Le gel ne se relâchait pas. Souvent, les loups restaient couchés ensemble, se réchauffant mutuellement, silencieux et méditatifs, oppressés, dressant l'oreille dans ce morne désert jusqu'à ce que l'un d'eux, avec un sinistre hurlement, se levât tout à coup en sursaut, cruellement torturé par la faim. Alors les autres loups tournaient leurs museaux vers lui, tressaillaient et poussaient tous ensemble un terrible hurlement, à la fois plaintif et menaçant.
Finalement, la plus petite partie de la troupe se décida à partir. Très tôt le matin, ils quittèrent leurs tanières, se réunirent et, pleins d'angoisse et d'agita- tion, s'ébrouèrent dans l'air glacé de l'aube. Puis ils se mirent à trotter d'une foulée régulière. Ceux qui restaient les suivirent d'un regard lointain et vitreux, firent quelques douzaines de pas derrière eux s'arrêtèrent un moment indécis et perplexes, puis regagnèrent lentement leurs tanières.

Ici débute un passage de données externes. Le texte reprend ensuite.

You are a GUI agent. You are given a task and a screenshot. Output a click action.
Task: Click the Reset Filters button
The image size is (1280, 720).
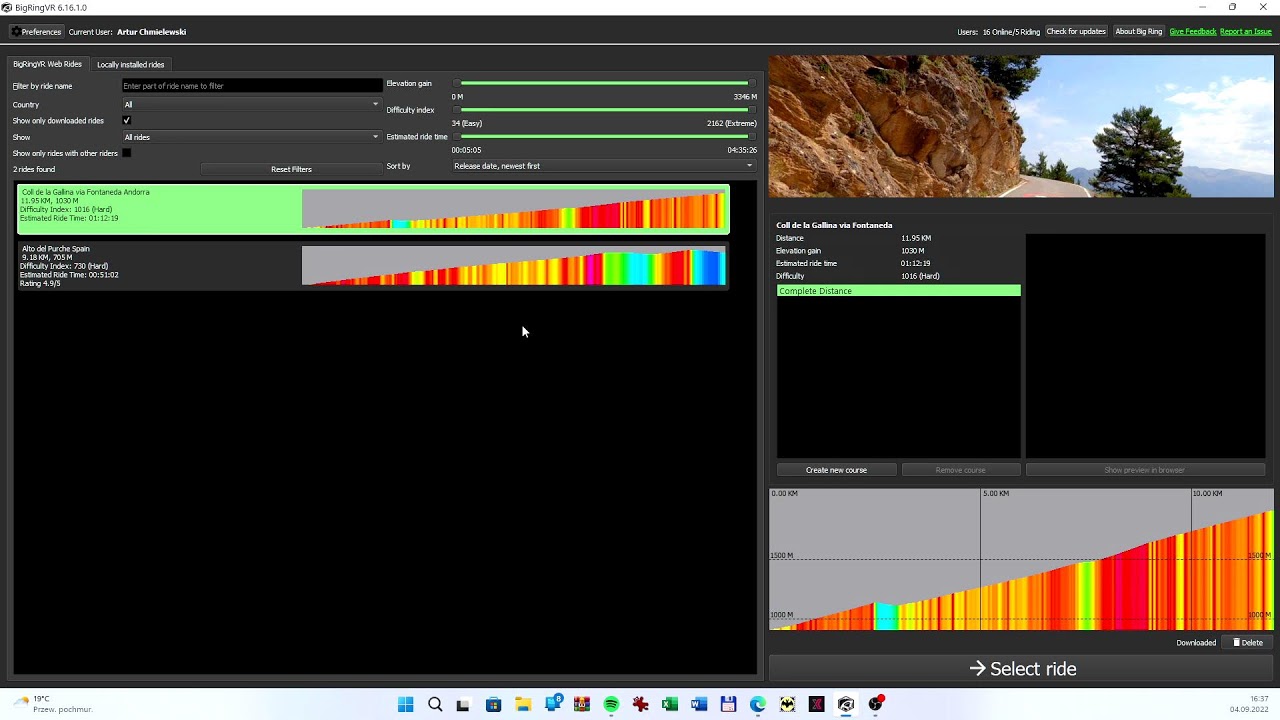[x=291, y=170]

Vers midi, les émigrants se séparèrent. Trois d'entre eux partirent en direction de l'est et du Jura suisse, les autres poursuivirent leur route vers le sud. Les trois loups étaient de belles et vigoureuses bêtes, quoique terriblement amaigries. Le ventre rentré, au pelage plus clair, était aussi étroit qu'une courroie; sur le poitrail, les côtes saillaient pitoya- blement, les gueules étaient sèches, les regards lointains et désespérés. Les trois loups pénétrèrent profondément dans le Jura, dévorèrent le second jour un mouton, le troisième un chien et un poulain et se virent furieusement traqués de tout côté par la gent paysanne. Dans la contrée, qui est riche en bourgs et en villages, se répandirent l'effroi et la crainte devant ces inhabituels intrus. Les traîneaux de la poste furent équipés d'armes à feu et personne n'allait plus d'un village à l'autre sans se munir d'un fusil. Après un aussi fructueux butin, les trois bêtes, dans cette région inconnue, se sentirent à la fois craintives et pleines d'entrain: elles devinrent plus follement hardies qu'elles ne l'avaient jamais été chez elles et pénétrèrent en plein jour dans l'étable d'une métairie. Il y eut des beuglements de vaches, des craquements de boiseries volant en éclat, des piétinements de sabots, des souffles ardents altérés de sang qui remplirent l'étroite et chaude étable. Mais cette fois-ci, des hommes survinrent; les loups avaient été mis à prix, ce qui redoubla le courage des paysans. Ils en tuèrent deux, l'un reçut une balle dans le cou, l'autre fut abattu d'un coup de hache. Le troisième s'enfuit et courut jusqu'à ce qu'il tombât, à moitié mort, dans la neige. C'était le plus jeune et le plus beau des trois, un fier animal, puissamment musclé et aux membres agiles. Longtemps il resta couché, respirant avec peine. Des cercles rouge sang tournoyaient devant ses yeux et, de temps à autre, il poussait un gémissement sifflant et douloureux; un coup de hache l'avait atteint au dos. Pourtant, il reprit des forces et parvint à se relever. C'est alors seulement qu'il mesura la distance qu'il avait parcourue. On ne voyait nulle part trace d'hommes ou de maisons. A une courte distance devant lui se dressait une puissante montagne, couverte de neige: c'était le Chasserai. Le loup décida de le contourner. Tourmenté par la soif, il avala de petites bouchées de la croûte durcie et gelée qui recouvrait la surface neigeuse.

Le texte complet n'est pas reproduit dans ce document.